Barcelona, Zaragoza and Pamplona, Spain

When magic marries madness, their offspring is magnificence.

In Barcelona, the pride of the Catalan region of Spain, magic, madness and magnificence sweep one off one’s feet when one comes face to face with Antoni Gaudi’s Sagrada Familia — an architectural marvel would be in praise of God. Gaudi took his sweet, sweet time in building the church from 1883, until he died in 1926 at the age of 73, having worked on the project for 43 years without having completed it. Almost 90 years after Gaudi’s death, it is still an incomplete place of worship, even if a battery of architects funded by both government and private sector continue working on the project.

In the romantic City of Zaragoza, Roman, Moorish and Christian influences are felt in the sidewalks and buildings. On the banks of the Ebro River, the city’s vibe reigns — quiet, placid, even docile. The lifestyle of people is laid back, as if mimicking the mild and calm flow of the river. When the sun is about to set, the river gives a fiery tinge, which is reflected on the walls of the Basilica of Our Lady of the Pillar, the second most popular pilgrimage site in Spain after Santiago de Compostela. The cathedral, constructed between the 17th and 18th centuries, is an important example of Baroque art and architecture.

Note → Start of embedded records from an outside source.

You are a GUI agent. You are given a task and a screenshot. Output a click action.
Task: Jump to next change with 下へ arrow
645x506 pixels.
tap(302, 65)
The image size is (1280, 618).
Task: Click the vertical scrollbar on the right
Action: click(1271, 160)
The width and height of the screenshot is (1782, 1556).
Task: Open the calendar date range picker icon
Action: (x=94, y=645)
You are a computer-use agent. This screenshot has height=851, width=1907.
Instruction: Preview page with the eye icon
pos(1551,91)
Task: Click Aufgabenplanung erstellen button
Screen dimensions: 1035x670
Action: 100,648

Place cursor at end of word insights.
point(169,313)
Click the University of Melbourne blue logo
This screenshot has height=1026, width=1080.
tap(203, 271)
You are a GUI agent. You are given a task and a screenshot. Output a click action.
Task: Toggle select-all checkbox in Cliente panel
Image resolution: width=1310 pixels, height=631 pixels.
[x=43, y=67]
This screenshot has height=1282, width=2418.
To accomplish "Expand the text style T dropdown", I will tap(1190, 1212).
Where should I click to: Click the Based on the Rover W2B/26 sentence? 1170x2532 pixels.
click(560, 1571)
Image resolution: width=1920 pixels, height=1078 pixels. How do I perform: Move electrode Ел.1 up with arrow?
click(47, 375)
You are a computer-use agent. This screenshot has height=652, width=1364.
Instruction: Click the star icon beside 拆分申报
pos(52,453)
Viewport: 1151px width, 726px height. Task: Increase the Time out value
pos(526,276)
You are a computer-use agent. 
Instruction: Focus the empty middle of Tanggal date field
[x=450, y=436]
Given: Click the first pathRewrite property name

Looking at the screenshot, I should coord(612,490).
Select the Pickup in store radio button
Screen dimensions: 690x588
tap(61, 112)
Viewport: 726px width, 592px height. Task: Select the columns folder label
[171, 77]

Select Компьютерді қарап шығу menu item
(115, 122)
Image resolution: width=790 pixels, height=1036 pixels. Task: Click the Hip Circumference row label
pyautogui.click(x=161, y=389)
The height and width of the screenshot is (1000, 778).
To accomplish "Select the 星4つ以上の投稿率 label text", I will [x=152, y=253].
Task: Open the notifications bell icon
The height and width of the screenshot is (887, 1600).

And no, I did not chase a bull in Pamplona, a city famous for the running of the bull from July 7 to 14 of each year for the San Fermin festival. Instead, I chased the footsteps of centuries-old stories of nameless matadors who conquered their fears by conquering bulls that were raging, bulls that were mad. In Pamplona — a city very close to the heart of Ernest Hemingway — is a restaurant called Iruña and is a must-visit. The churros there is deep-fried to perfection, with a slight hint of sugar and cinnamon. The chocolate dip that goes with the churros is the thickest and the yummiest one will ever try. No wonder Hemingway went gastronomically mad at Iruña restaurant!

(By BÜM D. TENORIO)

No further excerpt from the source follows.